Mal von diesem negativen Punkt abgesehen, bin ich in allen anderen Bereichen aber hochzufrieden. Schauspielerisch ist wirklich groß aufgefahren worden, was auch bitter nötig war, denn die Geschichte lebt von sehr speziellen Figuren. Wilson habe ich als großartige Marisa schon angesprochen, Miranda ist Geschmackssache, da ich ihn als sehr modern empfinde und daher weniger passend für das Setting, aber trotzdem gibt er seiner Version von Lee auch etwas Besonderes mit, Lewin Lloyd als Roger ist herzallerliebst, weil sein rundes, kindliches Gesicht in einem wunderbaren Kontrast zu seiner nachdenklichen und viel zu früh erwachsen gewordenen Persönlichkeit steht. Dazu James McAvoy (X-Men-Reihe) als Lord Asriel, der zwar fast die kleinste Rolle einnimmt, aber dennoch diese Zerrissenheit zwischen Verantwortung für sein Kind und wissenschaftlichem Durchbruch überzeugend transportiert bekommt. Aber die Reihe wird nun mal von Keen als Lyra getragen. Zwar wirkt sie manchmal etwas bemüht, sicherlich auch der Tatsache geschuldet, dass sie sich bewusst war, welchen Erwartungen sie gerecht werden muss, aber sie hat dennoch etwas Mitreißendes, Freches, Tiefgründiges, das sie dann doch noch perfekt als Lyra macht.
Großen Applaus möchte ich auch für die Visualisierungen verteilen. Mit den Dæmonen hatte man schließlich die faszinierendste Komponente vor der Brust, die die Trilogie zu bieten hat. Ich fand die Dæmonen immer schon wahnsinnig faszinierend, weil sie im kindlichen Alter die Gestalt wechseln können und sich so allen Situationen anpassen können. Es war immer ein Abenteuer, in wen sich Pan wohl als nächstes verwandeln würde. Bei den Erwachsenen wiederum haben die Dæmonen eine feste Gestalt, die aber nicht weniger faszinierend sind, weil sie eben die Persönlichkeit ihres menschlichen Pendants widerspiegeln. Zudem ist die Beziehung zwischen Mensch und Dæmon unheimlich eng, weswegen sie genauso Hauptrollen wie Mrs. Coulter, Lyra, Roger und Co. einnehmen. Daher bin ich dankbar, dass man hier keine Kosten und Mühen gescheut hat, um die Dæmonen unheimlich echt wirkend auf die Bildschirme zu zaubern. Oftmals haben die Schauspieler Szenen ganz alleine mit den Dæmonen gehabt, weswegen der Sparstrumpf hier definitiv aufgefallen wäre, da so schließlich ein großer Fokus auf diesen Figuren liegt. Mit Iorek, dem Eisbären, musste sogar noch eine größere Kategorie von Tier umgesetzt werden, die auch in zahlreichen Actionszenen zur Geltung gekommen ist, aber auch hier kann ich mich nur lobend äußern.

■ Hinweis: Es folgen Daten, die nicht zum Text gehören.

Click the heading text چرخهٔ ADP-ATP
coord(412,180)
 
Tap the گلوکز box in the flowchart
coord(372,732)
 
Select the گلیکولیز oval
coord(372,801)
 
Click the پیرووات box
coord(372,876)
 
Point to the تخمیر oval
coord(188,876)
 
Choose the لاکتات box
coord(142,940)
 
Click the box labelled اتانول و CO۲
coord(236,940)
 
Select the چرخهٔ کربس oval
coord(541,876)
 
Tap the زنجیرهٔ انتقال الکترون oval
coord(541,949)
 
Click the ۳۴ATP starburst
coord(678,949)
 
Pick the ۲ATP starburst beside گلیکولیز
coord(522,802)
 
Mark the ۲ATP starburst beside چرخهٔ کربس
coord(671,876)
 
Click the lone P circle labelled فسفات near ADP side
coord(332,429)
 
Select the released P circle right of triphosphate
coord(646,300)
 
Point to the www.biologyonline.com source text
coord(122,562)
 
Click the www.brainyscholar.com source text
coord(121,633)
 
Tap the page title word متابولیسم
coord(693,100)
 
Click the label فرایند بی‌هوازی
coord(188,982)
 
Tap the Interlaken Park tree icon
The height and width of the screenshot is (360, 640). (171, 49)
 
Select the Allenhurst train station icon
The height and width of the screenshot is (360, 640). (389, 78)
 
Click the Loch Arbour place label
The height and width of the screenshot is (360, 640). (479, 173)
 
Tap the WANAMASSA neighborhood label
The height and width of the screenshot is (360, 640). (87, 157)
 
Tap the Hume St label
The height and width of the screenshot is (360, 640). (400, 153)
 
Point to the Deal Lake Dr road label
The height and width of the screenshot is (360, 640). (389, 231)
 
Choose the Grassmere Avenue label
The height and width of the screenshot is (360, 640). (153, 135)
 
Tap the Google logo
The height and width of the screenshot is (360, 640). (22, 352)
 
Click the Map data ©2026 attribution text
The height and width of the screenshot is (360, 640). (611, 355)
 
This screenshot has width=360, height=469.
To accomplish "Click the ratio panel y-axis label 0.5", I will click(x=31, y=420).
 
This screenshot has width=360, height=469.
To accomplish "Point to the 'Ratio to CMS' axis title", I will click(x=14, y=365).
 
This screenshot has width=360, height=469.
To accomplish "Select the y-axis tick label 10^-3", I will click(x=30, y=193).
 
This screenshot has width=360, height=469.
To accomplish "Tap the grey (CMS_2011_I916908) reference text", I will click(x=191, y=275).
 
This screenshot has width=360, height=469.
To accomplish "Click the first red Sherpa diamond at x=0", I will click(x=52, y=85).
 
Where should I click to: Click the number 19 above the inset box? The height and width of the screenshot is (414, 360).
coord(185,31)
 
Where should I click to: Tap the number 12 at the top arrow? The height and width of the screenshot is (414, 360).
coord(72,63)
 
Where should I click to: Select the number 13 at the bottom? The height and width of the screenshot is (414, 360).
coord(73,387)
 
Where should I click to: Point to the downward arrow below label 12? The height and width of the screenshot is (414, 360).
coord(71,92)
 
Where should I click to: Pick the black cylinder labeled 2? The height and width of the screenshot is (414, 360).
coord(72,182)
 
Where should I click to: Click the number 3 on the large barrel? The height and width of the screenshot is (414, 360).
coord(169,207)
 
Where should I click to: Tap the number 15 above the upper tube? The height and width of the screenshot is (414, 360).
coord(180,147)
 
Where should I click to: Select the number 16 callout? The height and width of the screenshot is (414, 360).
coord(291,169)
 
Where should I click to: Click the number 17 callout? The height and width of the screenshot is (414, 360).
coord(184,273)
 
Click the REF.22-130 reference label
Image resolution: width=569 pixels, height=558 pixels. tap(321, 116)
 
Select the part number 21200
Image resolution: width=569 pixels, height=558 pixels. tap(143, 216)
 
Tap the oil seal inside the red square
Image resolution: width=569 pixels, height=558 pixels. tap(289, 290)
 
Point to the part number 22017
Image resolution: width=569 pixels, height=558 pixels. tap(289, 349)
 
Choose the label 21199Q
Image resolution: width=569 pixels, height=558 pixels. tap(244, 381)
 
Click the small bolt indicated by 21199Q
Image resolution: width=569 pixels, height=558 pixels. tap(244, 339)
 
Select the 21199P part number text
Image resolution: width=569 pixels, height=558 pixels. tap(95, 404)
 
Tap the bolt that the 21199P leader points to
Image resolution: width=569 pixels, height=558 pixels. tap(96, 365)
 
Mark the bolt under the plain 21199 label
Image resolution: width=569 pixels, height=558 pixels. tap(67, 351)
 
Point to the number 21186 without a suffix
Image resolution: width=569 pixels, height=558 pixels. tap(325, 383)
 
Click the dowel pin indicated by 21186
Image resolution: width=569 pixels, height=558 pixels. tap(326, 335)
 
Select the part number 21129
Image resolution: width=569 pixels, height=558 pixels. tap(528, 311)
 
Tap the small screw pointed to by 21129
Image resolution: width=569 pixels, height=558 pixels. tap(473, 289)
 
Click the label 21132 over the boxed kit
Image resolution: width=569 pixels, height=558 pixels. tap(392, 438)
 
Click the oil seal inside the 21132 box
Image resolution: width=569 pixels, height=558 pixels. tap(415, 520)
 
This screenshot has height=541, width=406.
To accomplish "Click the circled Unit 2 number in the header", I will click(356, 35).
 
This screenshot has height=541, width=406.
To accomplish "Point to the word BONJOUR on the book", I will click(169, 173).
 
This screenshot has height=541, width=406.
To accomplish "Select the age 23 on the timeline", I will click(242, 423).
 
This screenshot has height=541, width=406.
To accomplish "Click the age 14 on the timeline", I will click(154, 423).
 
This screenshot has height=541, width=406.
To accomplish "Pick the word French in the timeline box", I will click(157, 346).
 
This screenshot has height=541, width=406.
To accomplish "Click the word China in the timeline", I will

Die Serie "His Dark Materials" ansehen:
Specials
- His Dark Materials: Making-of
- Die Adaption von His Dark Materials
- His Dark Materials: Set-Design und Requisite
- His Dark Materials: Das Kostümdesign
- His Dark Materials: Die Daemonen
- James McAvoy über Lord Asriel
- Lin-Manuel Miranda über Lee Scoresby
- Ruth Wilson über Mrs. Coulter
- Dafne Keen über Lyra Belacqua
Die Liste an Specials mag recht umfangreich erscheinen, aber tatsächlich ist das Making-of der umfangreichste Beitrag und die nachfolgenden Videos sind nur noch etwas modifizierte Ausschnitte daraus. Hinzu kommen noch die Darstellerinterviews, die zwar nicht lang ausfallen, aber dennoch sehr aufschlussreich sind. Es sieht nach mehr aus, als es tatsächlich ist, ist aber dennoch ein extrem spannender Einblick hinter die Kulissen.
Technische Details
Erscheinungstermin: 6. August 2020
FSK: 16
Laufzeit: ca. 440 Minuten
Bildformat: 16:9 – 1.78:1
Sprachen (Tonformat): Deutsch, Englisch (beide Dolby Digital 5.1), Polnisch (Dolby Digital 2.0)
Untertitel: Portugiesisch, Polnisch
Untertitel für Hörgeschädigte: Deutsch, Englisch
Fazit
Ich bin unheimlich dankbar, dass die Romantrilogie von Philip Pullman mit dieser Serienadaption von HBO die Adaption bekommen hat, die sie in ihrer Komplexität auch verdient hatte. Es wurde sich sehr eng an die Vorlage gehalten und nur geschickt um andere Erzählperspektiven ergänzt. Einzig die eingebundene Erzählung von Will hat mich nicht überzeugen können, da sie stilistisch, aber auch inhaltlich leider ein Hemmnis dargestellt hat. Ansonsten haben aber der grandiose Cast und wunderbare Visualisierungen genau die Welt entstehen lassen, die mich als Jugendliche so fasziniert hat. Aber auch ganz abgesehen von meinen eigenen nostalgischen Empfindungen bin ich überzeugt, dass jeder Skeptiker der ursprünglichen Verfilmung hiernach viel besser nachvollziehen kann, warum der Stoff einen zweiten Blick wert ist.